Copy every line below exactly.

>>>>>

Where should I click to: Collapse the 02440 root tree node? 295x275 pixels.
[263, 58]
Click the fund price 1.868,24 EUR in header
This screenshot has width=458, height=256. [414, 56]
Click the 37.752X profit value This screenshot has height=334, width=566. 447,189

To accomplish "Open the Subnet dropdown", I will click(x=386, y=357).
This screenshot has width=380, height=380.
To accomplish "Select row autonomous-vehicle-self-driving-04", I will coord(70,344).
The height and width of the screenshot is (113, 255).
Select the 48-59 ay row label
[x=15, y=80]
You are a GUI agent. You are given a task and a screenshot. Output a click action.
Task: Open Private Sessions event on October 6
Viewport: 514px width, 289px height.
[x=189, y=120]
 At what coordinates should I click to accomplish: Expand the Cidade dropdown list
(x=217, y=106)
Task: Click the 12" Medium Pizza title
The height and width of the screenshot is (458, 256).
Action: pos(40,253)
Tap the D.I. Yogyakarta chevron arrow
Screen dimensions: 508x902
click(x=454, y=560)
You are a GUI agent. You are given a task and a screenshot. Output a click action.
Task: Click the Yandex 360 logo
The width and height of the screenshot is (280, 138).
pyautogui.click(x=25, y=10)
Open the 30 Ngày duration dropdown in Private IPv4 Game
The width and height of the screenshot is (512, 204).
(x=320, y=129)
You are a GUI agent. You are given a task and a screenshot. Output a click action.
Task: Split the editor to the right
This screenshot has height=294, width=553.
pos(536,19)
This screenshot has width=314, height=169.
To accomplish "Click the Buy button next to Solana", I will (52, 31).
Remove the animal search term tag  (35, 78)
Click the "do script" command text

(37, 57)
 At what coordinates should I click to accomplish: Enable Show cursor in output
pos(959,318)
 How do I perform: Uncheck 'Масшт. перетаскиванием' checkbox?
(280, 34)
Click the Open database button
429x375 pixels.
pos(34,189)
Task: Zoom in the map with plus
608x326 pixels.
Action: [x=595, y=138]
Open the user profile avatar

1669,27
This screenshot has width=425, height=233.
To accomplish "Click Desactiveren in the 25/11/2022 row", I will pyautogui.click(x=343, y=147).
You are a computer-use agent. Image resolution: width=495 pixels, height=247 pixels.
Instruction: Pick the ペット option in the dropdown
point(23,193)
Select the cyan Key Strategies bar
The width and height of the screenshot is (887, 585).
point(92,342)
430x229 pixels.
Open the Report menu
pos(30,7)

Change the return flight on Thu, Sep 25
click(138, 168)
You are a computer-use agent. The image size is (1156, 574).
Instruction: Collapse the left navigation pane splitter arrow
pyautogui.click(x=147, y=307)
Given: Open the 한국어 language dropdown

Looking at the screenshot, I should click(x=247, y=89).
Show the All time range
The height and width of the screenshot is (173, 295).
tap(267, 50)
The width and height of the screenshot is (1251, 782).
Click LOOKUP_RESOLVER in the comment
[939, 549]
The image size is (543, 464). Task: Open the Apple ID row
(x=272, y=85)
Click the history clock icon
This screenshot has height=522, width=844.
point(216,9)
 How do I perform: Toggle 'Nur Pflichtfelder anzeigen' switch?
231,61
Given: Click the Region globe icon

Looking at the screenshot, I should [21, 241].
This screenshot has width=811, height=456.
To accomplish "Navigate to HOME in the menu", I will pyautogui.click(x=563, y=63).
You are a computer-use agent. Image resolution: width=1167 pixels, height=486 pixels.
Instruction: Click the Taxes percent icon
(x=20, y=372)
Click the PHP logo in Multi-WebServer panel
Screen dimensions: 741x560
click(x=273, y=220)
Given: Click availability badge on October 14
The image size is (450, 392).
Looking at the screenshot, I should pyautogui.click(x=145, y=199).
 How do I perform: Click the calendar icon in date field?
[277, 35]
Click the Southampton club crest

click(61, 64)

<<<<<

### Output for this exercise
Where should I click to: Collapse the 02440 root tree node? 295x275 pixels.
[263, 58]
Click the fund price 1.868,24 EUR in header
This screenshot has width=458, height=256. [414, 56]
Click the 37.752X profit value This screenshot has height=334, width=566. 447,189

To accomplish "Open the Subnet dropdown", I will click(x=386, y=357).
This screenshot has width=380, height=380.
To accomplish "Select row autonomous-vehicle-self-driving-04", I will coord(70,344).
The height and width of the screenshot is (113, 255).
Select the 48-59 ay row label
[x=15, y=80]
You are a GUI agent. You are given a task and a screenshot. Output a click action.
Task: Open Private Sessions event on October 6
Viewport: 514px width, 289px height.
[x=189, y=120]
 At what coordinates should I click to accomplish: Expand the Cidade dropdown list
(x=217, y=106)
Task: Click the 12" Medium Pizza title
The height and width of the screenshot is (458, 256).
Action: pos(40,253)
Tap the D.I. Yogyakarta chevron arrow
Screen dimensions: 508x902
click(x=454, y=560)
You are a GUI agent. You are given a task and a screenshot. Output a click action.
Task: Click the Yandex 360 logo
The width and height of the screenshot is (280, 138).
pyautogui.click(x=25, y=10)
Open the 30 Ngày duration dropdown in Private IPv4 Game
The width and height of the screenshot is (512, 204).
(x=320, y=129)
You are a GUI agent. You are given a task and a screenshot. Output a click action.
Task: Split the editor to the right
This screenshot has height=294, width=553.
pos(536,19)
This screenshot has width=314, height=169.
To accomplish "Click the Buy button next to Solana", I will (52, 31).
Remove the animal search term tag  (35, 78)
Click the "do script" command text

(37, 57)
 At what coordinates should I click to accomplish: Enable Show cursor in output
pos(959,318)
 How do I perform: Uncheck 'Масшт. перетаскиванием' checkbox?
(280, 34)
Click the Open database button
429x375 pixels.
pos(34,189)
Task: Zoom in the map with plus
608x326 pixels.
Action: [x=595, y=138]
Open the user profile avatar

1669,27
This screenshot has width=425, height=233.
To accomplish "Click Desactiveren in the 25/11/2022 row", I will pyautogui.click(x=343, y=147).
You are a computer-use agent. Image resolution: width=495 pixels, height=247 pixels.
Instruction: Pick the ペット option in the dropdown
point(23,193)
Select the cyan Key Strategies bar
The width and height of the screenshot is (887, 585).
point(92,342)
430x229 pixels.
Open the Report menu
pos(30,7)

Change the return flight on Thu, Sep 25
click(138, 168)
You are a computer-use agent. The image size is (1156, 574).
Instruction: Collapse the left navigation pane splitter arrow
pyautogui.click(x=147, y=307)
Given: Open the 한국어 language dropdown

Looking at the screenshot, I should click(x=247, y=89).
Show the All time range
The height and width of the screenshot is (173, 295).
tap(267, 50)
The width and height of the screenshot is (1251, 782).
Click LOOKUP_RESOLVER in the comment
[939, 549]
The image size is (543, 464). Task: Open the Apple ID row
(x=272, y=85)
Click the history clock icon
This screenshot has height=522, width=844.
point(216,9)
 How do I perform: Toggle 'Nur Pflichtfelder anzeigen' switch?
231,61
Given: Click the Region globe icon

Looking at the screenshot, I should [21, 241].
This screenshot has width=811, height=456.
To accomplish "Navigate to HOME in the menu", I will pyautogui.click(x=563, y=63).
You are a computer-use agent. Image resolution: width=1167 pixels, height=486 pixels.
Instruction: Click the Taxes percent icon
(x=20, y=372)
Click the PHP logo in Multi-WebServer panel
Screen dimensions: 741x560
click(x=273, y=220)
Given: Click availability badge on October 14
The image size is (450, 392).
Looking at the screenshot, I should pyautogui.click(x=145, y=199).
 How do I perform: Click the calendar icon in date field?
[277, 35]
Click the Southampton club crest

click(61, 64)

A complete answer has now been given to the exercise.